从火花流写入kafka的最简单方法是什么

[英]What is the most simple way to write to kafka from spark stream

原文 2016-07-10 04:53:51 5 1 apache-spark/ apache-kafka/ spark-streaming

I would like to write to kafka from spark stream data.我想从火花流数据写入 kafka。 I know that I can use KafkaUtils to read from kafka.我知道我可以使用KafkaUtils从 kafka 读取。 But, KafkaUtils doesn't provide API to write to kafka.但是，KafkaUtils 不提供 API 来写入 kafka。

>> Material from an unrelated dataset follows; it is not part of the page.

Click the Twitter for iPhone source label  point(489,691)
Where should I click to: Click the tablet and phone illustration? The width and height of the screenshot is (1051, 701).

I checked past question and sample code .我检查了过去的问题和示例代码。

Is Above sample code the most simple way to write to kafka?以上示例代码是写入 kafka 的最简单方法吗？ If I adopt way like above sample, I must create many classes...如果我采用上述示例的方式，我必须创建许多类...

Do you know more simple way or library to help to write to kafka?你知道更简单的方法或库来帮助写入 kafka 吗？

1 个解决方案

Have a look here :看看这里：

Basically this blog post summarise your possibilities which are written in different variations in the link you provided.基本上，这篇博文总结了您提供的链接中以不同变体形式编写的可能性。

If we will look at your task straight forward, we can make several assumptions:如果我们直接看你的任务，我们可以做几个假设：

Your output data is divided to several partitions, which may (and quite often will) reside on different machines您的输出数据被分成几个分区，这些分区可能（并且经常会）驻留在不同的机器上
You want to send the messages to Kafka using standard Kafka Producer API您想使用标准的 Kafka Producer API 将消息发送到 Kafka
You don't want to pass data between machines before the actual sending to Kafka您不想在实际发送到 Kafka 之前在机器之间传递数据

Given those assumptions your set of solution is pretty limited: You whether have to create a new Kafka producer for each partition and use it to send all the records of that partition, or you can wrap this logic in some sort of Factory / Sink but the essential operation will remain the same : You'll still request a producer object for each partition and use it to send the partition records.鉴于这些假设，您的解决方案集非常有限：您是否必须为每个分区创建一个新的 Kafka 生产者并使用它来发送该分区的所有记录，或者您可以将此逻辑包装在某种工厂/接收器中，但是基本操作将保持不变：您仍将为每个分区请求一个生产者对象并使用它来发送分区记录。

I'll suggest you continue with one of the examples in the provided link, the code is pretty short, and any library you'll find would most probably do the exact same thing behind the scenes.我建议您继续使用提供的链接中的示例之一，代码很短，您会找到的任何库很可能会在幕后做完全相同的事情。